O atleta Mykaell Christopher Santos Vieira, de 22 anos, teve seu sonho de disputar competições de karatê interrompido ao ser atropelado em março de 2023 enquanto andava de bicicleta. Ele ia ao trabalho — atuava como empacotador em um mercado para juntar dinheiro para participar das competições — quando um carro saindo de um estacionamento avançou sobre ele.
O acidente foi grave e Mykaell foi levado de ambulância para o Hospital de Emergência Oswaldo Cruz, em Macapá (AP), onde ele vive. O atendimento dado ao atleta, porém, não identificou que o acionador de freio da bicicleta havia se alojado perto de sua pelve com o impacto da batida.
Dores por 9 meses
Durante os 9 meses em que o objeto metálico esteve instalado em sua barriga, o atleta reclamou de dores na região. “Eram muito fortes, sentia dores no abdômen e quadril e muitas vezes fiquei mancando ou arrastando a perna. Eram dores parecidas com pontadas, mas em uma escala muito grande. Eu não conseguia nem caminhar direito”, lembra o jovem.

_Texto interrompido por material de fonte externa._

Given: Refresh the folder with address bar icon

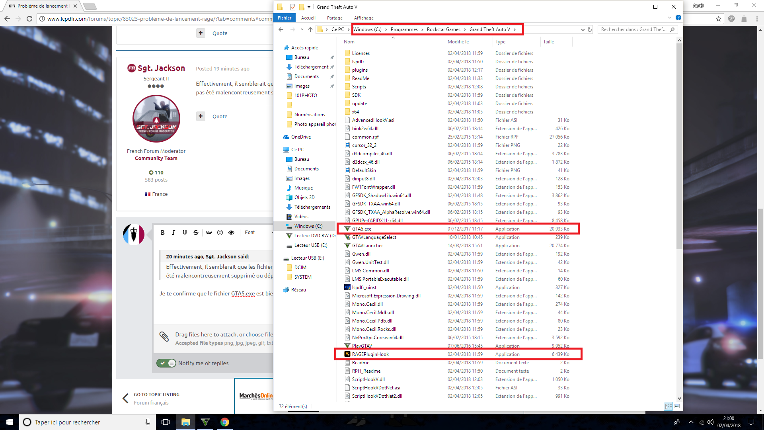Looking at the screenshot, I should [x=590, y=29].
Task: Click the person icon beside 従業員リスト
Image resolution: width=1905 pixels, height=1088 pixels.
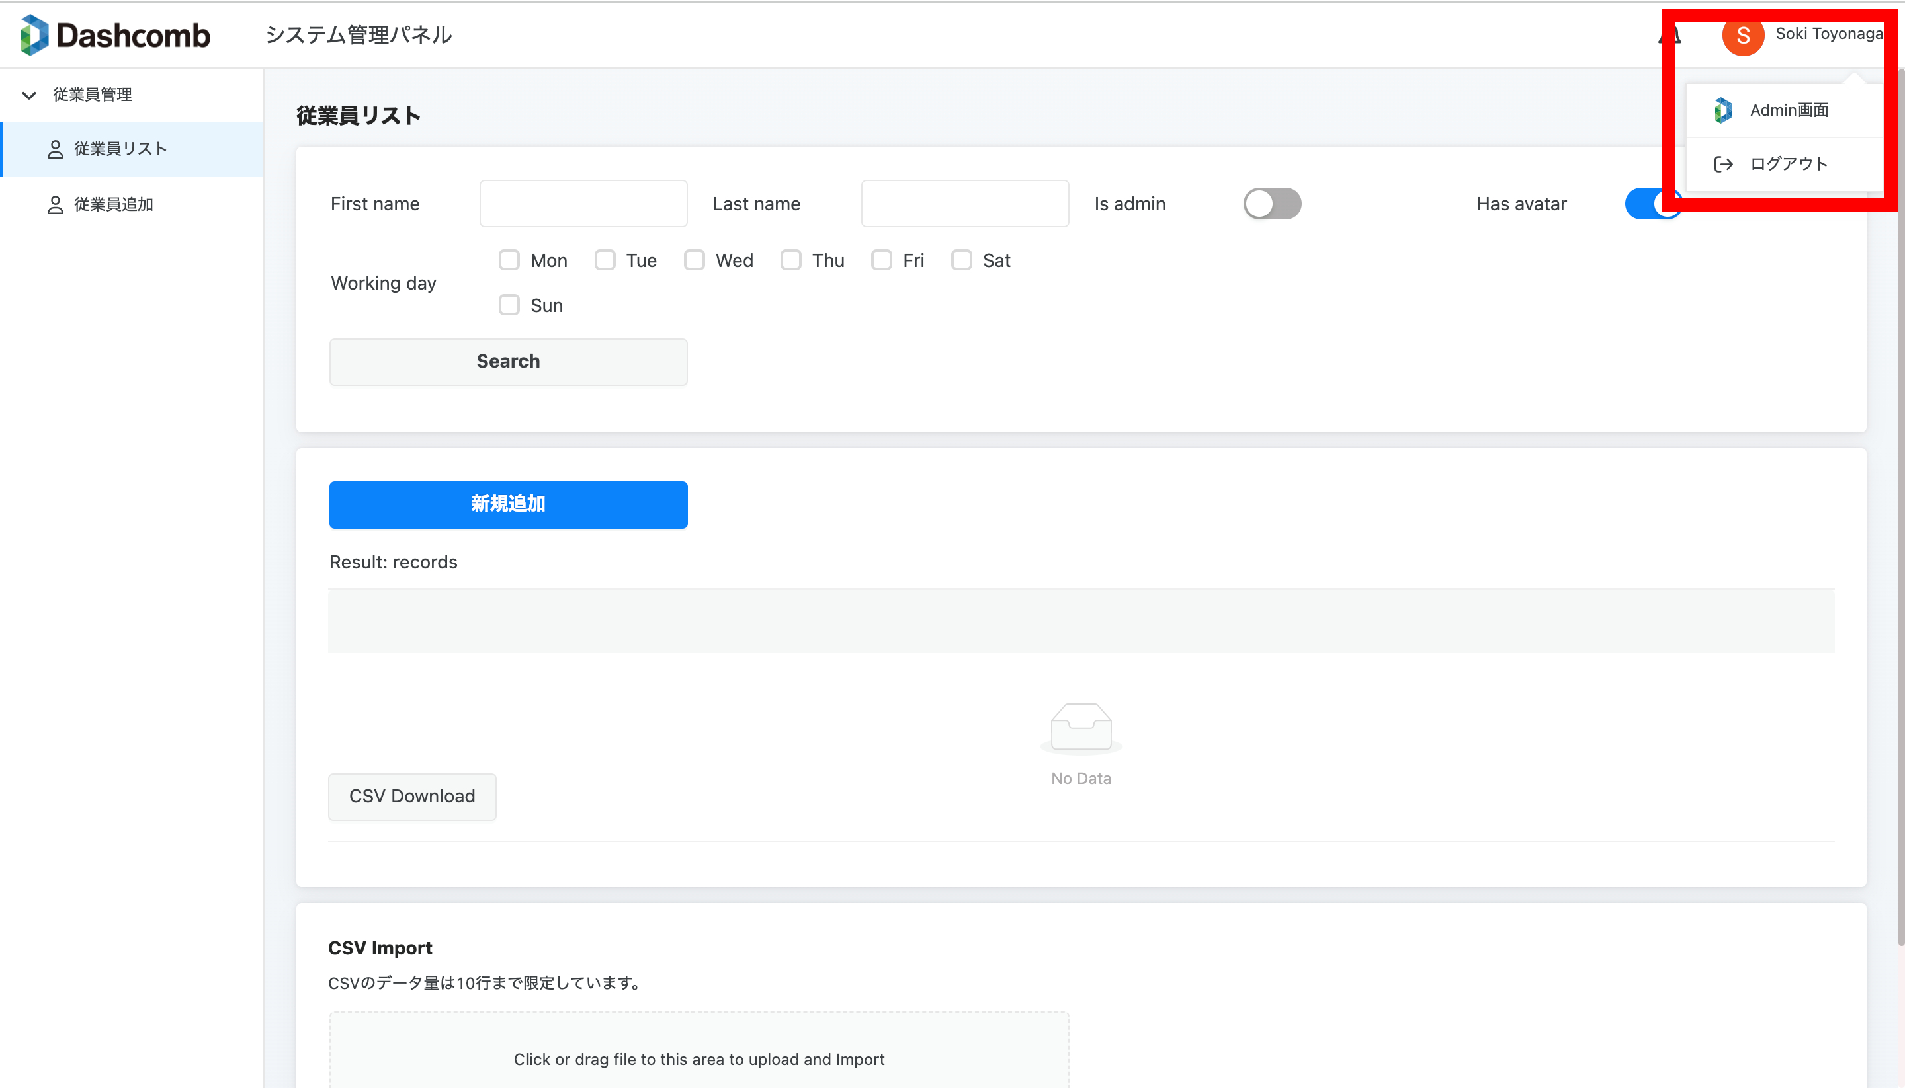Action: coord(55,149)
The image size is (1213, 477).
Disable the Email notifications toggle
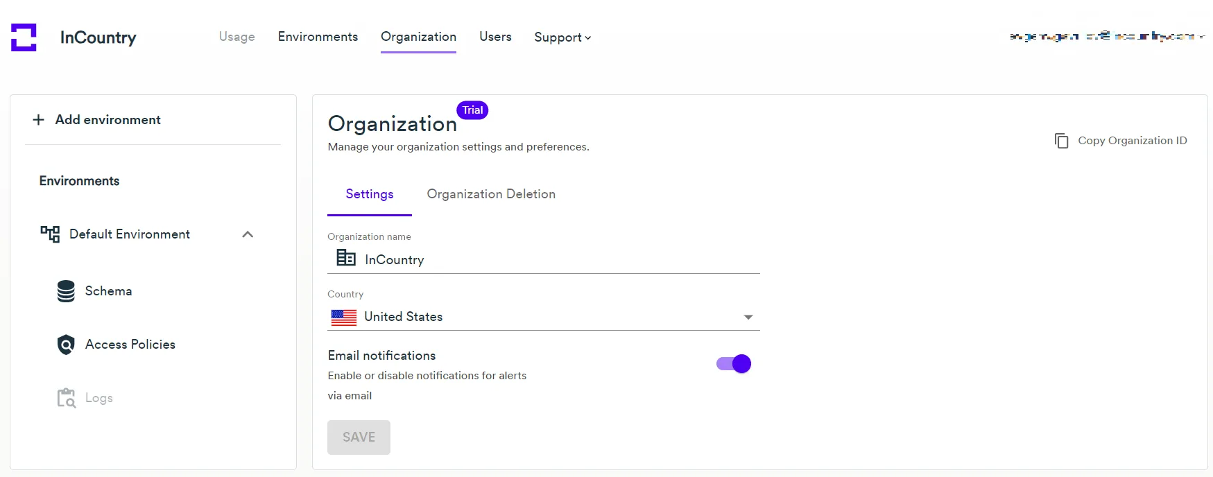pos(734,364)
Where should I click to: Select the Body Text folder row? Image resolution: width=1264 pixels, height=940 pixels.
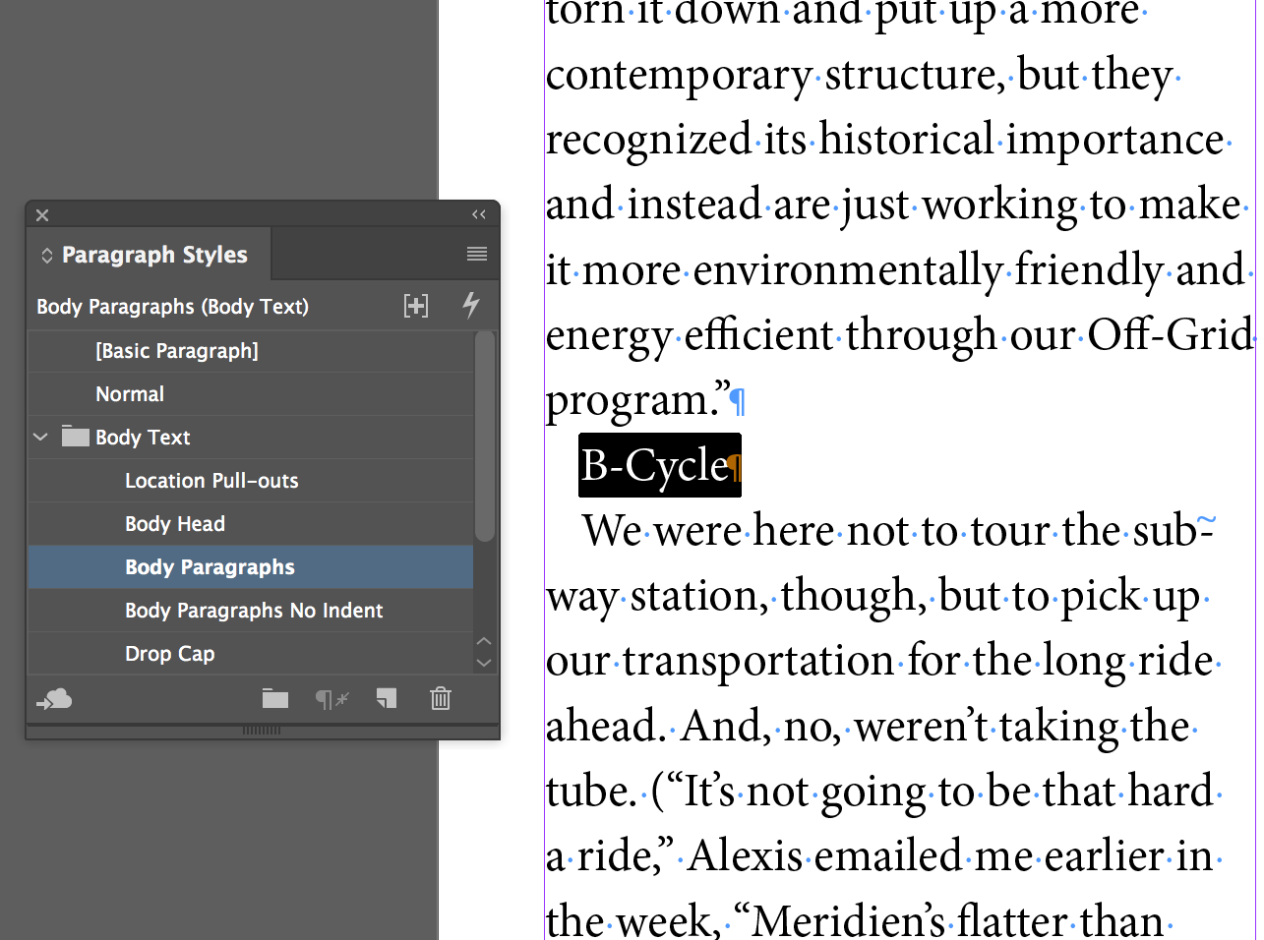pos(251,437)
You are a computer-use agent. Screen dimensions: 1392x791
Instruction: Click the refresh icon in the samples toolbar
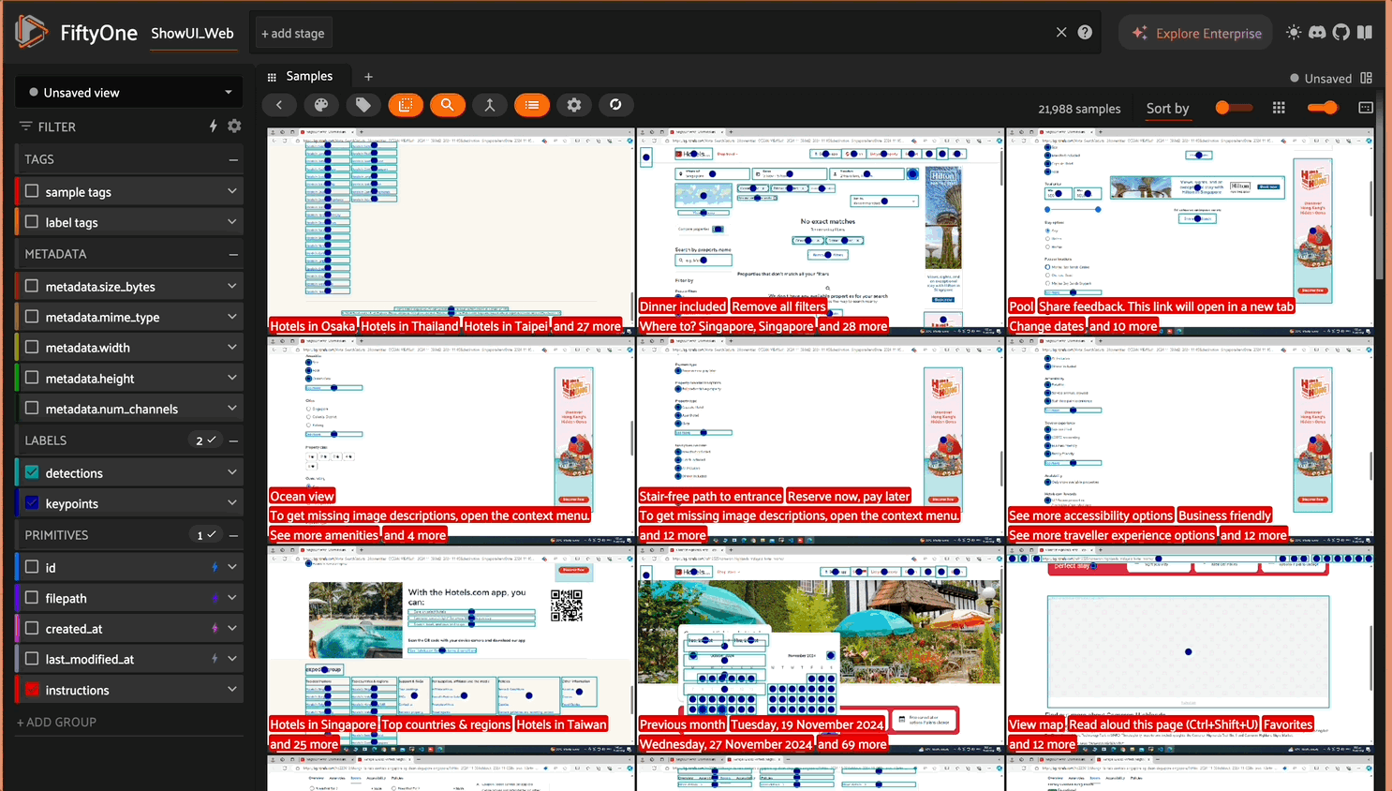[x=615, y=105]
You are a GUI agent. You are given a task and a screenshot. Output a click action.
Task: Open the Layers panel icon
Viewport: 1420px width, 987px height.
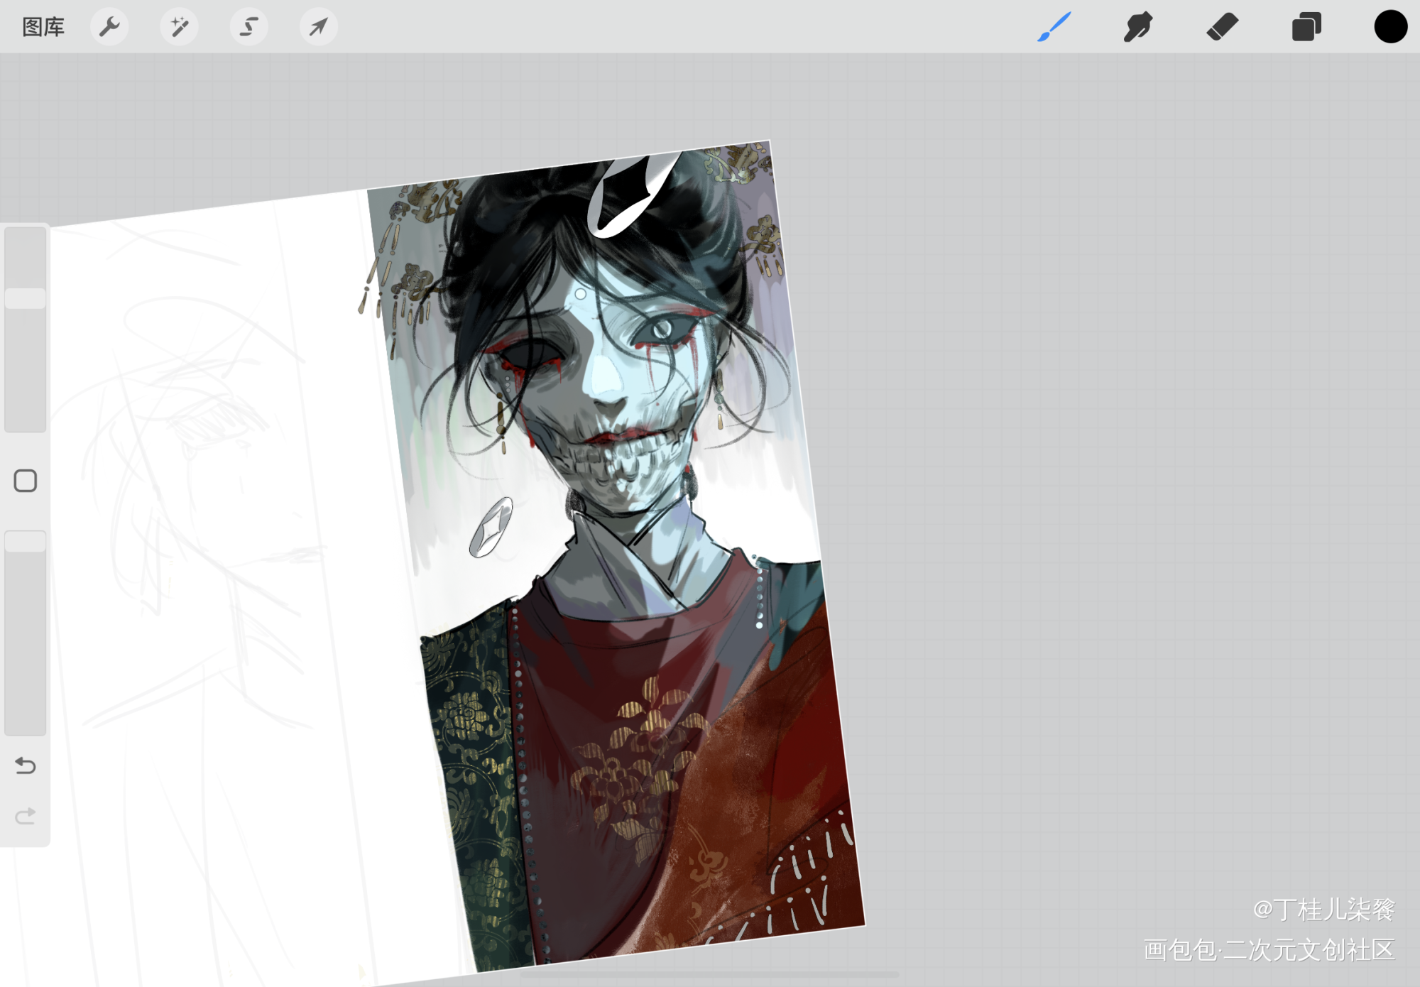pos(1306,27)
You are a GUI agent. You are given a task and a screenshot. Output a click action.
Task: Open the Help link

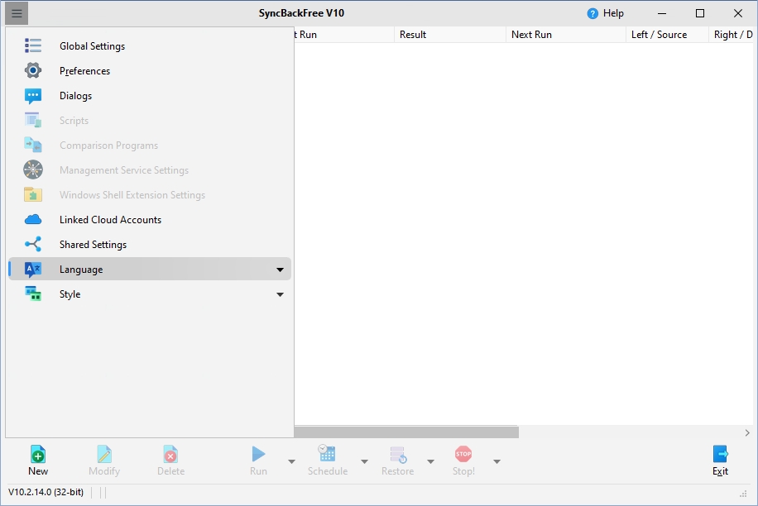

As dores intensas fizeram, inclusive, o Mykaell ser demitido do trabalho no mercado — os chefes o acusaram de estar fazendo “corpo mole”. O problema também comprometeu sua capacidade de treinar. Sem conseguir mais suportar as dores, em novembro de 2023 ele fez exames de imagem, pagos por conta própria, que revelaram que a peça dentro do seu corpo.
“Foi um choque! Eu, sendo atleta, sabia que tinha passado por um risco muito grande de movimentação por ter aquele manete ali, então o procedimento foi feito às pressas”, diz. Segundo o macapaense, os médicos chegaram a informá-lo que ele havia sofrido um grave risco de ficar em cadeira de rodas ou falecer por infecções e movimentações da peça em seu organismo.
Lidando com o trauma
Mykaell voltou ao hospital em que foi operado inicialmente e exigiu a retirada da peça de seu corpo. Após a cirurgia, ele recebeu alta e não sentiu mais dores.
A recuperação, porém, envolveu meses de fisioterapia, uso de muletas e afastamento dos treinos. A interrupção ocorreu em fase decisiva da carreira, quando ele se preparava para exames de faixa preta e competições de karatê.
Hoje, o atleta voltou a treinar e conseguiu, graças à fisioterapia, voltar a caminhar normalmente. O trauma, porém, afetou também sua saúde mental. “Desenvolvi um quadro de depressão e ansiedade severa. Tive várias crises e pesadelos com os médicos falando que, pela lógica, eu deveria estar morto”, lembra.
Decisão judicial dá indenização de R$ 91 mil
Após o trauma, Mykaell procurou um advogado em busca de um ressarcimento pelos danos de saúde e pelos prejuízos que enfrentou pelo descuido da equipe médica.
O caso resultou em ação de indenização por danos morais contra o Estado do Amapá. A Justiça reconheceu a omissão específica no atendimento e confirmou a responsabilidade civil do hospital diante da negligência médica, mas o estado recorreu. O Tribunal de Justiça do Amapá negou o recurso e fixou a indenização em 25 salários mínimos.
Atendimento falhou, diz jovem
Para Mykaell, é evidente que houve um descaso no atendimento dado a ele. “Os médicos só pediram raio-x do tórax e do joelho, mas eu disse que estava sentindo fortes no quadril e eles não examinaram. Só fizeram uma sutura”, diz o jovem macapaense.
O médico Marcelo Tadeu Caiero, presidente da Sociedade Brasileira do Trauma Ortopédico (SBTO), explica que o procedimento padrão para atendimento de motoqueiros e ciclistas atropelados inclui a realização de exames de imagem para avaliar a presença de corpos estranhos ou de traumatismos no quadril.
“Geralmente, o acidentado sofre fraturas nos membros inferiores e quadril, nos membros superiores, além de lesões na cabeça e no pescoço. Podem ocorrer, ainda, hemorragias causadas por rupturas de grandes vasos, lesões nos órgãos vitais ou infecções generalizadas decorrentes dos traumas, com alto risco de morte”, explica.
A Secretaria de Saúde do Amapá foi procurada para comentar o caso, mas não respondeu até o fechamento da reportagem.